## Task objective
From the line with "Image resolution: width=769" to the last line of the data below, repeat every line exactly and add nothing.

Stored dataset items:
◆ ◆ ◆ ◆ ◆

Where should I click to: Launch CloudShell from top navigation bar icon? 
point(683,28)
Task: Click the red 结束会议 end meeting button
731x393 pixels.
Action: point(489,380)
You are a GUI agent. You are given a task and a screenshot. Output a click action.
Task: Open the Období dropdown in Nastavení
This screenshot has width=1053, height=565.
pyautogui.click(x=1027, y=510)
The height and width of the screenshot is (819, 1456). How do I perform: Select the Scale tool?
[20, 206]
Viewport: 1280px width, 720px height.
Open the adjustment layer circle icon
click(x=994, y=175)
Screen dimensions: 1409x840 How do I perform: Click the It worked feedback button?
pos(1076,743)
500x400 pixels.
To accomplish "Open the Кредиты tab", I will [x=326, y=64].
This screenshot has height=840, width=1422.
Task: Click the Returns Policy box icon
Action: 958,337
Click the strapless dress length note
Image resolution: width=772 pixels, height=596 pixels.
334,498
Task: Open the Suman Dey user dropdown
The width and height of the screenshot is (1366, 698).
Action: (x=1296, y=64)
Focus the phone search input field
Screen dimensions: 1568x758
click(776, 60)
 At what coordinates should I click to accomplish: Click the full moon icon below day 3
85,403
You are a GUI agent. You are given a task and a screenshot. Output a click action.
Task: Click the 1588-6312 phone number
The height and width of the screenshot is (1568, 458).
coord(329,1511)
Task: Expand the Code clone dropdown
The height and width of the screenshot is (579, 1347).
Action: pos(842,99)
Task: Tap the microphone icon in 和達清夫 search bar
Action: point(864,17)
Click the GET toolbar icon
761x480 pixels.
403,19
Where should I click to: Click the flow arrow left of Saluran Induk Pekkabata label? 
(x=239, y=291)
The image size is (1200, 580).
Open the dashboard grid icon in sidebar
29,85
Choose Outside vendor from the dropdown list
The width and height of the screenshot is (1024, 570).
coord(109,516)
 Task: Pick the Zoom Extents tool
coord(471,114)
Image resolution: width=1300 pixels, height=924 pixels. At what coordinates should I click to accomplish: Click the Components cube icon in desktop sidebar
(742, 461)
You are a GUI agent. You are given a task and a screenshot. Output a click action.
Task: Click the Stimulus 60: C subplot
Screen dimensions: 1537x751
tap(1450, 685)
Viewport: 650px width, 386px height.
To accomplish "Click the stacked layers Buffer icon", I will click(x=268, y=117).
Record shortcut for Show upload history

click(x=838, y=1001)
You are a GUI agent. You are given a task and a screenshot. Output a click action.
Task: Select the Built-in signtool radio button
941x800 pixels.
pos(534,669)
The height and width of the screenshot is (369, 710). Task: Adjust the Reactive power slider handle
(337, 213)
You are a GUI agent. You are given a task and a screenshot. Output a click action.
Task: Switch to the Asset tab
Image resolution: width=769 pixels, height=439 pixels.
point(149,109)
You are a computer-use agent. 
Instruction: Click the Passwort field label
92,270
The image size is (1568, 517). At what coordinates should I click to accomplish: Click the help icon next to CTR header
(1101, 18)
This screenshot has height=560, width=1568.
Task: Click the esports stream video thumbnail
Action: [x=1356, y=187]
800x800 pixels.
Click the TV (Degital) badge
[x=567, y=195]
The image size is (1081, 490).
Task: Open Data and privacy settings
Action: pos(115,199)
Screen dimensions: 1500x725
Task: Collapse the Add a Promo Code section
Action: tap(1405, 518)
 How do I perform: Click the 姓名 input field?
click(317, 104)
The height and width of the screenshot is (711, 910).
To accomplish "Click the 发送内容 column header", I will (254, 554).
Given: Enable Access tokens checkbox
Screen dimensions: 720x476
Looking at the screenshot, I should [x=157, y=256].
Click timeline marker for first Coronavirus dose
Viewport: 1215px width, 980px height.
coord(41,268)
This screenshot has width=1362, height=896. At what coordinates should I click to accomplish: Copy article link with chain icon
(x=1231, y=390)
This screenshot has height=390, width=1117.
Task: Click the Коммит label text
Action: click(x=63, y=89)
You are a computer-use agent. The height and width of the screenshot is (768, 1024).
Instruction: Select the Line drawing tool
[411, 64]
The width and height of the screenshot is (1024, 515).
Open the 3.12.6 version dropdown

◆ ◆ ◆ ◆ ◆

## Answer to this task
Image resolution: width=769 pixels, height=439 pixels.
point(149,109)
You are a computer-use agent. 
Instruction: Click the Passwort field label
92,270
The image size is (1568, 517). At what coordinates should I click to accomplish: Click the help icon next to CTR header
(1101, 18)
This screenshot has height=560, width=1568.
Task: Click the esports stream video thumbnail
Action: [x=1356, y=187]
800x800 pixels.
Click the TV (Degital) badge
[x=567, y=195]
The image size is (1081, 490).
Task: Open Data and privacy settings
Action: pos(115,199)
Screen dimensions: 1500x725
Task: Collapse the Add a Promo Code section
Action: tap(1405, 518)
 How do I perform: Click the 姓名 input field?
click(317, 104)
The height and width of the screenshot is (711, 910).
To accomplish "Click the 发送内容 column header", I will (254, 554).
Given: Enable Access tokens checkbox
Screen dimensions: 720x476
Looking at the screenshot, I should [x=157, y=256].
Click timeline marker for first Coronavirus dose
Viewport: 1215px width, 980px height.
coord(41,268)
This screenshot has width=1362, height=896. At what coordinates should I click to accomplish: Copy article link with chain icon
(x=1231, y=390)
This screenshot has height=390, width=1117.
Task: Click the Коммит label text
Action: click(x=63, y=89)
You are a computer-use agent. The height and width of the screenshot is (768, 1024).
Instruction: Select the Line drawing tool
[411, 64]
The width and height of the screenshot is (1024, 515).
Open the 3.12.6 version dropdown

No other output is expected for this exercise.